This is the whole book in post-its!

I did all the final illustrations in Photoshop. I had to BUY Photoshop, because I had previously had only bootlegged versions of it (from being a student and to be fair, no student can afford that schnazz), and it kept crashing and asking me for serial numbers, and finally just wouldn't open at all. SOOOO expensive, but worth it in the end for a version that actually WORKS. It was a serious crisis for me for about 3 days, back when I was just beginning to work on the final art.




Yes there's like 100 layers, and they are all labeled appropriately. Virgo style.

What I take away from making this book is basically this: I really love making books. I'm beginning work on a new one...but that's for later!

Monday, October 13, 2008

Miss Lib + it's almost Halloween!

Here is Miss Librarian. I think I've still got some finishing touches to do, but you get the idear.



ALSO, please watch this cartoon. It's almost Halloween, and nothing gets me in the spirit more than watching a nice seasonal cartoon. I particularly like the part when Donald's feet get hexed and go crazy. Oh YouTube, how you enrich our lives...

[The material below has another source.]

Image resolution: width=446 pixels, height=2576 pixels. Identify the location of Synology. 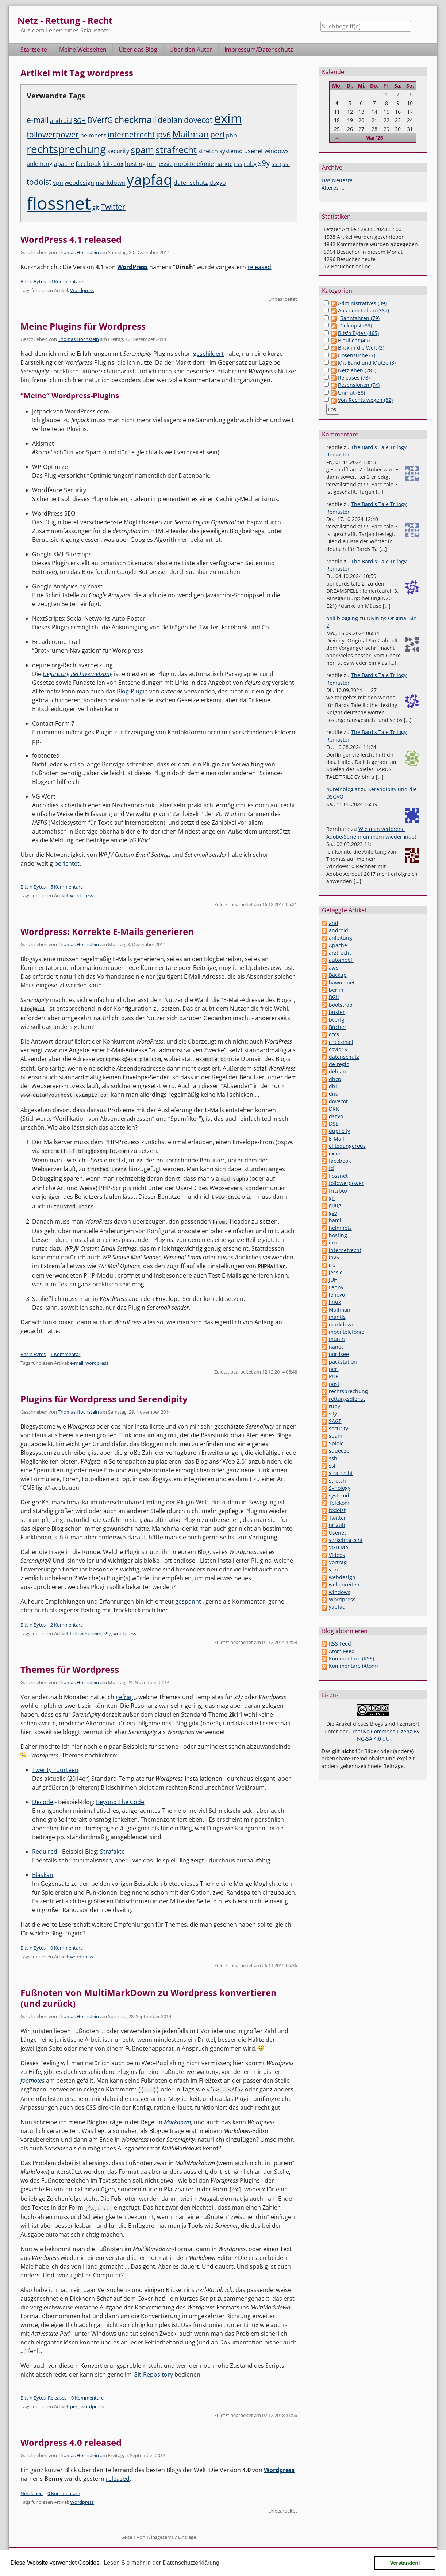
(339, 1487).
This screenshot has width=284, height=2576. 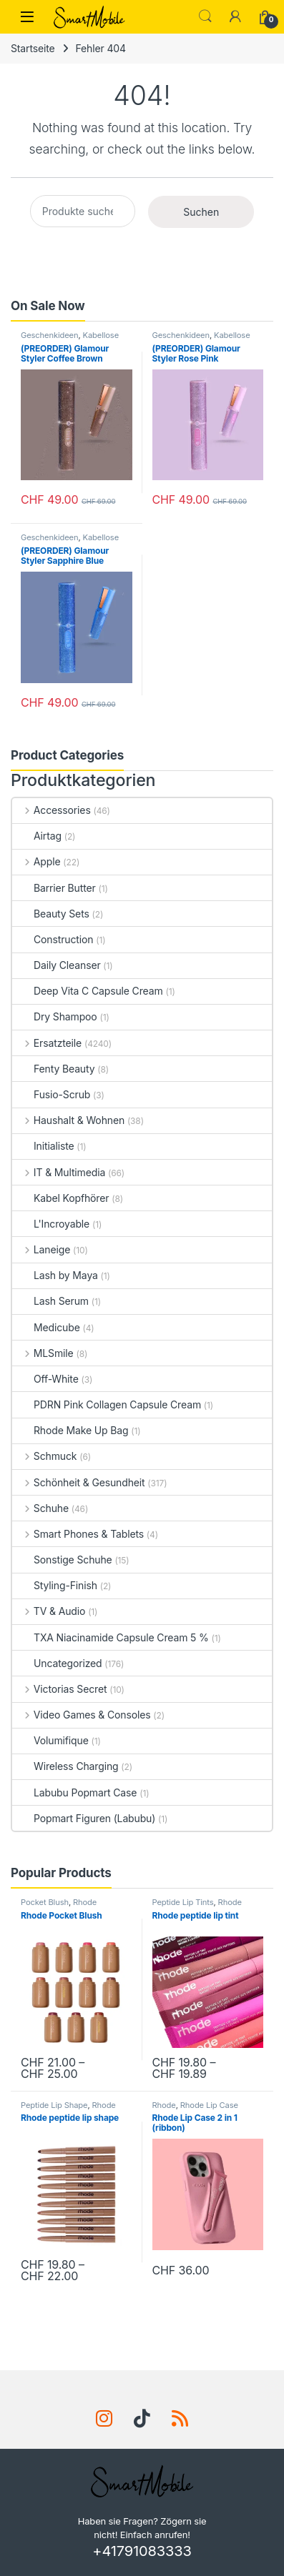 I want to click on Airtag, so click(x=37, y=836).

Last year I didn't get a chance to dress up on Halloween. BOO to that! This year I think I'll just play it safe with a nice low-key kinda costume, like a bearded lady. That way I can wear a preposterous false beard but also have an excuse to get extra prettied up. This was always the conundrum of Halloween costumes for a little girl: be something pretty, which is fun but not very effective, or be something gross/shocking/gooey, which is VERY effective but not at all pretty. I think my all time favorite costume is still the big yellow bird I made a couple years ago. It was fun to be something so friendly looking and pointless.

Plus I got a few compliments on my legs. I also thought about being a librarian, but that seems a little obvious, doesn't it?